Короленко одним из первых угадал в жизни механика трагедию, заинтересовался им, собрал и издал переписку Кулибина с детьми. Короленко опубликовал всего пятьдесят два письма, раньше появлявшихся частью в провинциальных газетах, частью в «Русской старине», и двадцать пять писем, разысканных им случайно.
Владелица небольшого именьица недалеко от Нижнего Новгорода в селе Кудрешки, собираясь продавать именье, решила сжечь все находившиеся в доме бумаги и набила ими камин. Камин оказался неисправным, и не вполне сгоревшие бумаги были выброшены в мусор. Клочок письма с подписью Кулибина попался на глаза сестре нового владельца, родственника писательницы Мысовской. Мысовская выбрала из мусора письма Кулибина и переслала их Короленко. Но как эти письма попали в Кудрешки, никому не известно.
До Короленко на родине Кулибина были опубликованы в «Нижегородских губернских ведомостях» интересные статьи писателя Мельникова. Мельников знал дочерей Кулибина и пользовался рукописями изобретателя, предоставленными ему Елизаветой Поповой. К сожалению, биография Кулибина доведена им только до 1796 года.
О Кулибине много писали после отмены крепостного права. Это были брошюры «для народа», издаваемые в сериях с подзаголовками: «Самоучки», «Самородки» и т. п. Одни авторы с забавным умилением изумлялись способности «простого мужика к наукам и искусствам», другие с неуклонным усердием рядили его под верноподданнического героя-«бородача», «хранителя старорусских устоев».
Чего только не было написано о Кулибине! Слащавые рассуждения о его усердии к престолу, нелепые анекдоты, сентиментальная патетика, простодушное ликование невежд, восторгавшихся его иллюминациями. Рисовали его портреты с медалью, пристегнутой к его кафтану рукой царицы, с медалью, пожалованною за техническую диковину, которая позабавила двор. Все это выглядит издевательски в сопоставлении с истинным путем изобретателя, умершего нищим.
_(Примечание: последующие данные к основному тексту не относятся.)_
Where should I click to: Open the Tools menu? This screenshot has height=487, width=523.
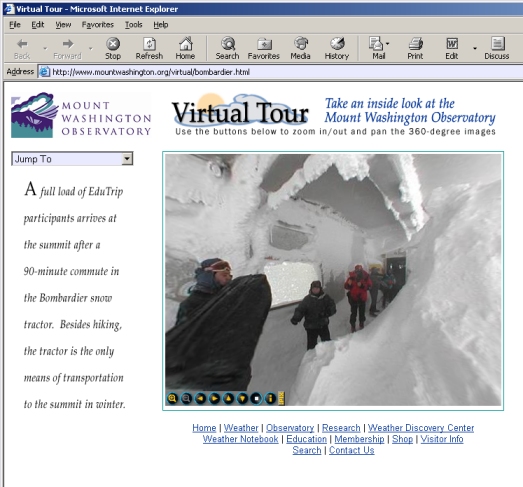pos(133,25)
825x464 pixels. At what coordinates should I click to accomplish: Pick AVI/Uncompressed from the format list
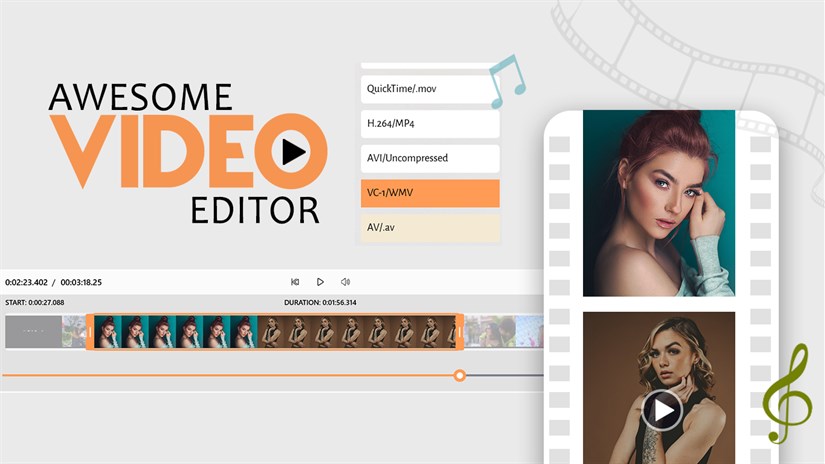point(430,158)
Такие брошюры изготовлялись на продажу. Известно, например, что темные дельцы Нижнего Новгорода пробовали нажиться на биографии своего земляка. Так, Горький рассказывает в своих «Воспоминаниях» о книгопродавце Брееве, хорошо известном нижегородским старожилам, который торговал сперва «поминаньицами», крестиками, шпилечками, булавочками, потом стал издавать книжечки для «народного чтения». Он выпустил «Житие старца Федора Кузьмича» и хорошо на нем заработал. Когда вышли первые книги рассказов Горького, черносотенец Бреев явился к нему и заявил: «Позвольте изложить мечту сердца! Для прославления древнего нашего города и желая принести посильную пользу истории государства, затеял я издание сочинений небольшого размера о знаменитых земляках наших, как-то Козьме Минине, патриархе Никоне, Аввакуме Протопопе, о Кулибине, Милие Балакиреве, господине Боборыкине, о Добролюбове, конечно, а также о Мельникове-Печерском и всех прочих талантах земли нижегородской. Окажите делу этому литературную помощь».
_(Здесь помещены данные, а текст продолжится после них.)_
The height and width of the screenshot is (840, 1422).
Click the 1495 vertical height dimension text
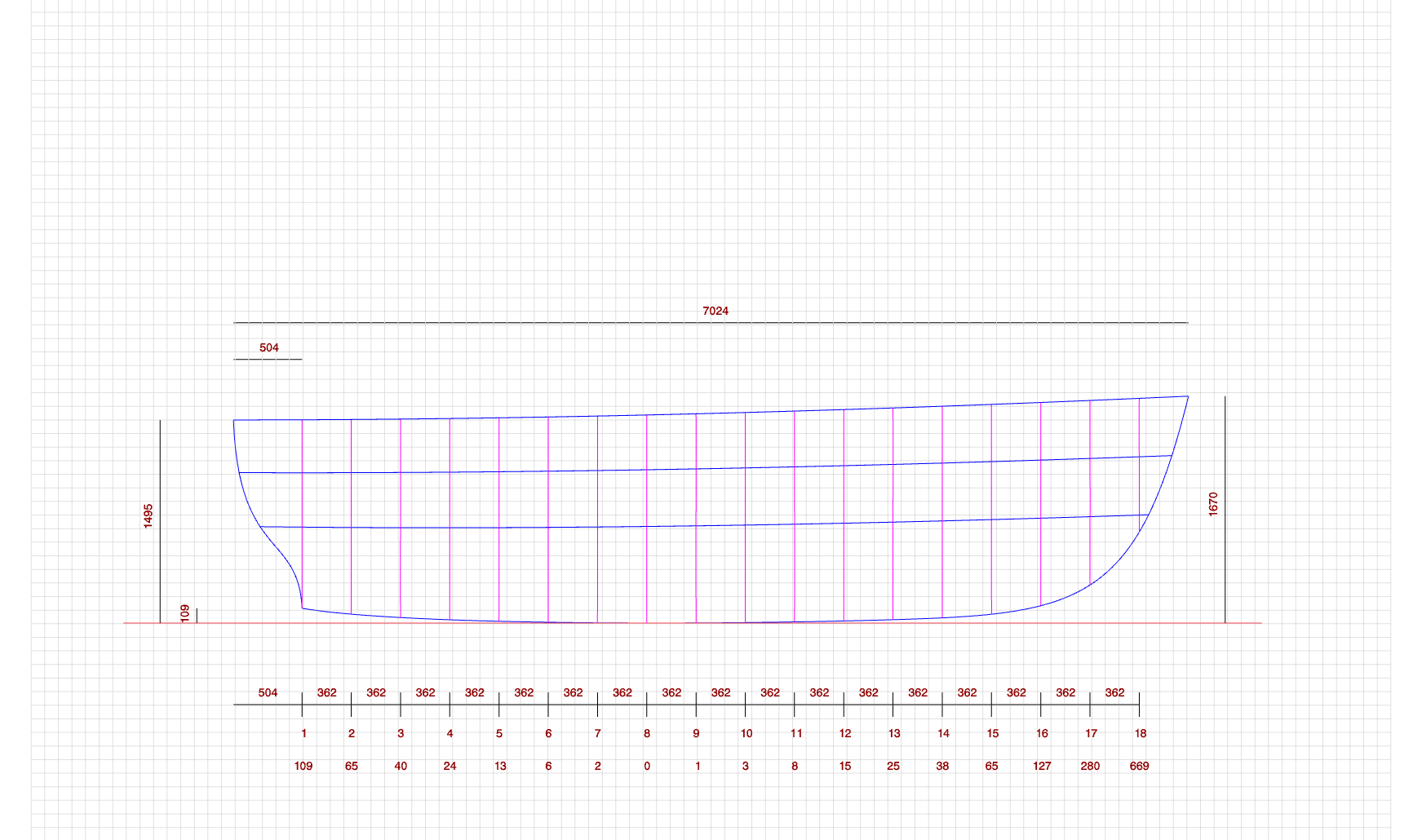[x=148, y=515]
Надо думать, что мечта Бреева об издании брошюры о Кулибине не осуществилась. По крайней мере, нам ничего в этом роде найти не довелось.
Из всех «народолюбческих» работ о Кулибине по проверенности и систематизации фактов наибольшего внимания заслуживает книжка И. Ремизова, который очень долго занимался Кулибиным, но в плане исключительно внешней биографии. Работа эта ценна особенно приложенной к ней библиографией, для своего времени исчерпывающей.
Но самой полной работой, повествующей о жизни Кулибина, является, по нашему мнению, брошюра Селезнева.